Seattleoperafan said:


> It is very clear that not a single one of these other offerings in any of these rounds aroused any enthusiasm from any of you. I am usually much more successful in these contests with you. I liked many of them but I am not sophisticated like many of you LOL Sorry about that. For the final round I have decided to have to give you what all of you ONLY want from Suicidio and that that is Callas: 1952 and 1959. She has ruined apparently any of you for the appreciation of anyone else as Gioconda so you can judge her against herself.


Three things are inevitable: death, taxes, and Callas.


----------



## Tsaraslondon (Nov 7, 2013)

I'd never heard of Maxwell-Yamamoto, and, if I'm honest, I didn't much like her voice anyway. Descending to the low F is a bit of a stunt, nothing else. It doesn't really add anything to the aria.

Bonisegna knows what the aria is about, but she pulls the tempo around unmercifully and there is rather a big gap between her slightly tremulous upper register and her stentorian chest.

I know what MAS means about Ponselle not quite catching the _con disperazione _feel of the aria, but she is musically pretty scrupulous and obviously has the superior instrument here. I'd have liked a bit more abandon, but she easily gets my vote.

In his book _The Grand Tradition, _John Steane discusses seven different versions of the aria, among them Bonisegna, Ponselle and Callas (he is, I believe talking about the 1959 version) and I thought it mght be interesting to include it here.

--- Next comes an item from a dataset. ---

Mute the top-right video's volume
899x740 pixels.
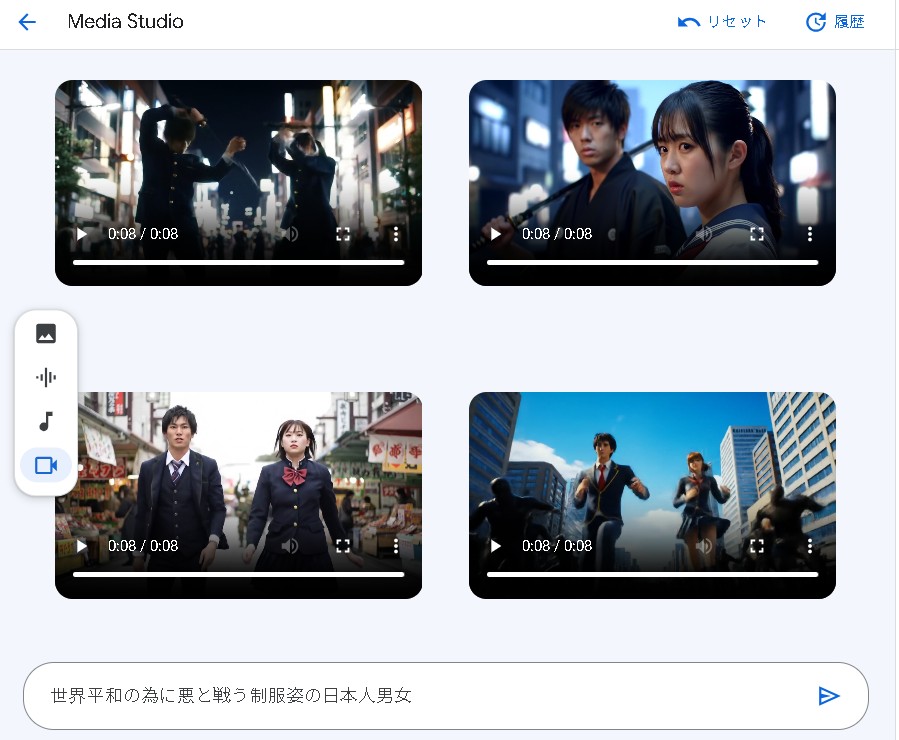pyautogui.click(x=704, y=234)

> Playing Bonisegna, Destinn, Austral Ponselle, Milanov, Cerquetti and Callas one hears seven exceptionally fine voices, well-suited to the role, equipped with a ringing top B and a chesty low C sharp. Only two emerge as fully satisfying, however, and one has again to acknowledge how rare great operatic singing is. All, for a start, have not the steadiness that is as necessary as the power; Callas at the top of her voice, Destin in the middle, Milanov in both; and Bonisegna is sometimes tremulous though nowhere given to wobble. Ponselle is firm as a rock, or as Florence Austral. But this is passionate music, and Austral never suggests the _con disperazione _that the composer has directed. Ponselle does, and so indeed does Bonisegna, who, however, pulls the time around, sometimes interestingly, but surely overdoing it with an _allargando_ where the directions say _stringendo_. Ponselle, like Callas and Milanov, has the right feeling for give-and-take of tempo, while the others tend to move on too relentlessly. Especially Cerquetti, who, in addition to this inflexibility of rhythm, cannot or will not sing softly. One of the demands this aria makes is that there shall be a play of contrasted tones: the middle section in A major being sung softly, the F sharp major passage being marked _tranquillo, dolcissimo _and the ending marked _stendando_. Of this Cerquetti gives the least idea and Ponselle the best for her tone, from its loudest to its softest, spans the greatest breadth. One of the hardest requirements is an octave lift on the word ‘volevan’. It should be done very softly; and here, Zinka Milanov offers a particularly beautiful note. But it is followed by a semiquaver figure which she takes awkwardly, and again one turns to Ponselle, to hear how it should be done. There are some faults in the Ponselle, it is true. The tempo is rather fast, ‘domando al ciel di dormir queta’ is not sung as a single phrase, and she does not observe the portamenti marked in the last bars. Callas has none of these deficiencies, and hers I take to be the other great performance among these records, for, in spite of the unsteadiness (it is relatively slight) on high notes, the singing is extremely beautiful, and the interpretation creative, intense and memorable. At any rate, together, Ponselle and Callas here stand head and shoulders above the others, while for sensuous richness and range of tone-colour Ponselle emerges incomparable within our century


----------



## Op.123 (Mar 25, 2013)

Never heard of the first singer and am in no way unhappy about that. What's the point of the low F when we don't get those deep, gorgeous chest tones the aria needs?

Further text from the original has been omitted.